3. The system of claim 2 further defined by said azimuth arm having the first and second portions thereof disposed at an angle of substantially forty-five degrees to each other and said elongated element being disposed substantially perpendicular to the second portion of said arm.

4. The antenna of claim 2 further defined by said elongated element comprising a vibration absorbing tube and mounting said universal joint substantially upon an extension of the axis of said bearing assembly.

5. The system of claim 1 further defined by said bearing assembly having a central axial tube having a hub rotatably mounted thereon by upper and lower bearings with inner .and outer races and spaced apart by an insulating sleeve, and a first pair of exterior electrical connections extending from the inner races of said bearings and a second pair of electrical connections extending from the outer rotating races of said bearings whereby electrical power may be transmitted through said bearing assembly from the stationary inner sleeve to the rotatable outer hub.

6. The system of claim 5 further defined by said sleeve enclosing a rotary RF joint for transmission of RF energy through said bearing assembly.

7. The system of claim 1 further defined by said bearing assembly having a hub rotatably mounted on an axial sleeve with a motor mounted on said hub and connected by a drive belt to said sleeve for controllably moving said hub about said sleeve to rotate said azimuth arm in azimuth about said bearing assembly.

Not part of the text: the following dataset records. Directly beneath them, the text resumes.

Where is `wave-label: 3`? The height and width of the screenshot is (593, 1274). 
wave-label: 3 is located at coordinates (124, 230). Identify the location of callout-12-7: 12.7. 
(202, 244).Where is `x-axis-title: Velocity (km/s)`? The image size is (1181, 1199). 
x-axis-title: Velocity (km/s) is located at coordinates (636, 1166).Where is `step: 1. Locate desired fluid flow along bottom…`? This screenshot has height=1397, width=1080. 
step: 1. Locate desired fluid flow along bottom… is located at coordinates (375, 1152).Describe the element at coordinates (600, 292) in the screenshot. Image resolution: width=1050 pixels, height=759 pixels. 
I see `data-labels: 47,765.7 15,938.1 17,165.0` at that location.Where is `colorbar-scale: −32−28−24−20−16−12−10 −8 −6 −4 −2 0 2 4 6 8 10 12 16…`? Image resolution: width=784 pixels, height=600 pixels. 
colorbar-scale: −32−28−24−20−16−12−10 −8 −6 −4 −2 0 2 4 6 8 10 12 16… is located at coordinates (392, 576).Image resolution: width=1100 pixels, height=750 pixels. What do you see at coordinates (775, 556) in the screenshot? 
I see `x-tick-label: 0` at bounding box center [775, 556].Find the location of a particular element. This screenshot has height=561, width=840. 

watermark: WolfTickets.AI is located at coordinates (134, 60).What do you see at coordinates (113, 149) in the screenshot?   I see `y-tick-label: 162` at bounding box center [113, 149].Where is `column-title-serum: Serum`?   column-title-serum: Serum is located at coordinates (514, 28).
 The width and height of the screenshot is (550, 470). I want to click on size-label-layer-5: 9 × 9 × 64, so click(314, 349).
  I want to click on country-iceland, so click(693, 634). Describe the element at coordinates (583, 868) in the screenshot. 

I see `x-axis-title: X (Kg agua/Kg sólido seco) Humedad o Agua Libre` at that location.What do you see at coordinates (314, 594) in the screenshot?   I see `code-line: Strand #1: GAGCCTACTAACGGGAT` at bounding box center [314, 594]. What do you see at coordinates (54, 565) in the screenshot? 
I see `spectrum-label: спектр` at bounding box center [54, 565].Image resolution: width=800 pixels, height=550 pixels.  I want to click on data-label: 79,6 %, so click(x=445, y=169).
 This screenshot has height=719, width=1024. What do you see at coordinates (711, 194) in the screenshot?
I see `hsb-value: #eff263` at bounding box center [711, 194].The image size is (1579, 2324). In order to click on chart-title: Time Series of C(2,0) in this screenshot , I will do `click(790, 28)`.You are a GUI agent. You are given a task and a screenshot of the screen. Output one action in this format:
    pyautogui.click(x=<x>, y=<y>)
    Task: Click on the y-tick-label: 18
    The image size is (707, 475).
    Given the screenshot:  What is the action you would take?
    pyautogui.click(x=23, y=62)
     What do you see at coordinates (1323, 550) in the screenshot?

8. The system of claim 1 further defined by a first bracket extending from said elongated element and rotatably mounting a first shaft of said joint, a first torgue motor mounted on said first bracket and being connected to said first shaft for controllably applying a torgue thereto, a second bracket connected to a second shaft of said joint and adapted for connection to an antenna to be stabilized, a second torque motor mounted on said second bracket and being connected to a second shaft of said joint for controllably applying a torque thereto, whereby energization of said torque motors apply torques to precess said gyroscope and move the antenna mounting the gyroscope.

9. The system of claim 8 further defined by a motion sensor having parts mounted on said joint and on an antenna carried thereby for supplying signals to control said torque motors.

10. The system of claim 1 further defined by said gyroscope having a rotatable disc and a capacitor motor connected to rotate same, and switching means for reversing the direction of rotation of said motor for rapidly slowing down the rate of disc rotation to facilitate rapid large angle changes of direction of an antenna mounted by the system.